* **Set of tasks**
1. Copy the reliability report excerpt word for word, beginning at the words "GM, Catchpoint at" and stopping after the words "as being down.".
2. In the reliability report excerpt, roughly what share of respondents still separate performance from uptime?
3. Continue the reliability report excerpt from its last sentence onward.

* **Passage to read**
====
And while so much other research most certainly arrives with word-stuffed pages, as if more words mean more learning, we chose the uncertain opposite. That is, the strength of this report comes from its quiet simplicity, its restraint, and its lack of distraction. Each insight was written not to impress, but to simply present.
After eight years of tracing reliability’s arc, the view feels complete enough to pause and look back before seeing how far the boundaries have widened. Reliability is no longer only about sustaining uptime (was it ever?). It has moved from reliability to resilience, from uptime to experience, from toil to intelligence, from tools to strategy, and from systems to people.
There are still no certainties, but there is progress. And that remains enough reason to keep building.

GM, Catchpoint at LogicMonitor
When reliability is experienced as fast by users, reliability becomes reputation.

When a digital experience slows, users don’t care if it’s an outage or a delay. The result feels the same. The data shows reliability increasingly framed in terms of performance, not just uptime. Yet approximately a third of respondents still separate performance from uptime, meaning they never, rarely, or sometimes treat slow as being down.

Teams trust their venerable tools, which may reflect familiarity, tooling maturity, or risk aversion. SLOs and AI, while still emerging, are present enough to suggest interest. The question may be less "if" and more "when" they become standard, which may mean different things to different organizations.

Most teams stop at technical metrics, leaving reliability's business impact unmeasured. In our opinion, this is a missed opportunity: organizations that do track the connection between performance and revenue will be better positioned to justify investment and demonstrate strategic value beyond engineering.

X axis: When your organization improves application performance, do you also evaluate whether business metrics like NPS or revenue are affected?
Y axis: Do you believe application performance degradations to be as serious as downtime*
*Sometimes 10% and 13% excluded from visual
When performance becomes a part of reliability, then it becomes an important business concern. Cultural mindset drives what gets measured and improved. Teams connecting belief and behavior show accountability and value in every fix.

Without knowing the true cost of failure, reliability will remain a conversation in the server room but not in the boardroom. Teams that quantify cost can prioritize more effectively and defend investment. When reliability is expressed in financial terms, it becomes [more] measurable, comparable, and protectable.

When reliability data stays siloed, it loses influence and visibility. Treating reliability as a shared measure of business health connects uptime and performance to customer trust and revenue. Once reliability appears in business planning cycles, it gains a better chance of being universally understood.

X axis: When your organization improves application performance, do you also evaluate whether business metrics (e.g., NPS or revenue) are affected?
Y axis: Is reliability measured and tracked as a business-level indicator in your organization?
The difference shows what happens when reliability becomes a shared metric. When it’s tracked as a business indicator, alignment improves across teams. However, many still act in silos. Once business leaders and engineers speak the same language, reliability becomes a source of growth rather than a cost center.
====
* **The data**
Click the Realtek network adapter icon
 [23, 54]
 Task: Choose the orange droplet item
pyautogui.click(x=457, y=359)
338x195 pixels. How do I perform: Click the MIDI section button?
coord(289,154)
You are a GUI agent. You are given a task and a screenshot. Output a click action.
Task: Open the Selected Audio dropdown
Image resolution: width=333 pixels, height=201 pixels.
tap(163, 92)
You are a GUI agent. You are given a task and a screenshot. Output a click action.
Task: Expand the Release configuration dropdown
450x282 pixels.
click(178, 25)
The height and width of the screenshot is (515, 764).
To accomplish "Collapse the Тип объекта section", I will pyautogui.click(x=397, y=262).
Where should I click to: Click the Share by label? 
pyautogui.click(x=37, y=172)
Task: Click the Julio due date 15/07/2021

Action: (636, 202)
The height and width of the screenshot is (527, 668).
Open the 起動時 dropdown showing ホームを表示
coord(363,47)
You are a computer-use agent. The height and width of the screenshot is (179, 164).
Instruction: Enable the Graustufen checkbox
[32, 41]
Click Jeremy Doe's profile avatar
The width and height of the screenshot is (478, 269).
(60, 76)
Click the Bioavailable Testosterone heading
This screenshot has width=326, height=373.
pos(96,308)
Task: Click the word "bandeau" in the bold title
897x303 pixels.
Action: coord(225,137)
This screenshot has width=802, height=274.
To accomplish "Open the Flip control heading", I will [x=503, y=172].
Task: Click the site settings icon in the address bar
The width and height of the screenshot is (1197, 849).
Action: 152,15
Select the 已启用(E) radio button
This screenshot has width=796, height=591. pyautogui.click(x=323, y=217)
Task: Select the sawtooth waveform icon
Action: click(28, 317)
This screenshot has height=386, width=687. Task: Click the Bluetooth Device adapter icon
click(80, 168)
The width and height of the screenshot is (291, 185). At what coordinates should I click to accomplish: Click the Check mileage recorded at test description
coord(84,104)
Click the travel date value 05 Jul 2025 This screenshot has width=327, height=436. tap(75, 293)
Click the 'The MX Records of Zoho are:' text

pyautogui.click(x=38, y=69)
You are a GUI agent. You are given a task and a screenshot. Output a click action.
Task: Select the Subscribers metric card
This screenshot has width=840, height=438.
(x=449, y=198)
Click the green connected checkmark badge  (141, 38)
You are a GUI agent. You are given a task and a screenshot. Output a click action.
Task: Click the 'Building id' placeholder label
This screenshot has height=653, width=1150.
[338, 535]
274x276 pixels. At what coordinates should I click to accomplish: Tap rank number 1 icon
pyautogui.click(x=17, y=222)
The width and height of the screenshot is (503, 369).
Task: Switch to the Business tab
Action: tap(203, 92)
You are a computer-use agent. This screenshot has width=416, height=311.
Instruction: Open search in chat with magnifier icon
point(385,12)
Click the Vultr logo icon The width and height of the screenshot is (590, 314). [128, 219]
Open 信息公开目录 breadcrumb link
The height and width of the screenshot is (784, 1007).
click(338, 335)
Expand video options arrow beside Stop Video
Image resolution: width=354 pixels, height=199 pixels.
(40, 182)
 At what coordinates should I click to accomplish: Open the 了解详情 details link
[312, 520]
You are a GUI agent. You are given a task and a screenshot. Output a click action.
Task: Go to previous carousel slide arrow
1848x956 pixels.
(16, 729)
====
* **Results in order**
1.
GM, Catchpoint at LogicMonitor
When reliability is experienced as fast by users, reliability becomes reputation.

When a digital experience slows, users don’t care if it’s an outage or a delay. The result feels the same. The data shows reliability increasingly framed in terms of performance, not just uptime. Yet approximately a third of respondents still separate performance from uptime, meaning they never, rarely, or sometimes treat slow as being down.

2. Approximately a third of respondents.

3.
SLO (or similar terms) may be standard terminology within SRE circles, but the technical terminology can leave non-technical audiences in the dark. If reliability is to become a shared business priority, the words used to describe it may matter as much as the metrics themselves.
Reliability has moved from the server room to the boardroom. Around two-thirds of SREs feel alignment with management that performance degradations are as serious as downtime.
This is a clear sign that reliability is no longer defined by uptime but by experience. Users experience both responsiveness and immediacy; perceived speed often defines their judgment. Speed is now one of reliability’s clearest trust signals, and should be a cornerstone of any modern digital business strategy.
Still, awareness isn’t alignment. Only a quarter of organizations consistently evaluate whether application performance improvements affect business metrics like NPS or revenue. Teams that link reliability to outcomes are turning it from an operational task into a competitive advantage in the business of being fast.
That advantage grows when it carries cost. Just one in four organizations formally models the financial impact of incidents, yet those that do give reliability a voice in strategy. Quantifying delay reframes performance as protection of both trust and profit.
Communicating these concepts is still a work in progress. Nearly half would convey “Service Level Objectives,” as is, but many chose “Customer-Centric SLOs” or “Experience Level Objectives.” A few even joked with “Promises We Intend to Keep,” a humorous reminder that reliability is ultimately a promise built on speed, clarity, and credibility.
AI promises relief from repetitive work, but its real impact on toil is mixed and evolving.

You can’t improve what you can’t see. Measuring toil, no matter how roughly, gives teams a place to start. The numbers might be crude or incomplete, but they offer a necessary baseline for deciding where time, energy, and automation should be applied next.

AI does not remove toil automatically; it redistributes it. The outcome depends on where and how it is applied. Automation can lighten routine load, but maintaining, validating, and explaining AI decisions adds its own layer of effort, reminding teams that efficiency is rarely a zero-sum outcome.

For some practitioners, AI can feel like added complexity, introducing new tools and expectations. For management, it registers as progress. Both perspectives hold truth, just at different resolutions. Until AI reduces friction at the keyboard, its impact will remain more visible in reports than in routines.
Editor’s note: IC refers to individual contributor. TL refers to team lead (or simply lead), Mngr refers to manager, and Drctr refers to director. Through the report Practitioners refers to IC and TL as a group. Management refers to managers and directors as a group.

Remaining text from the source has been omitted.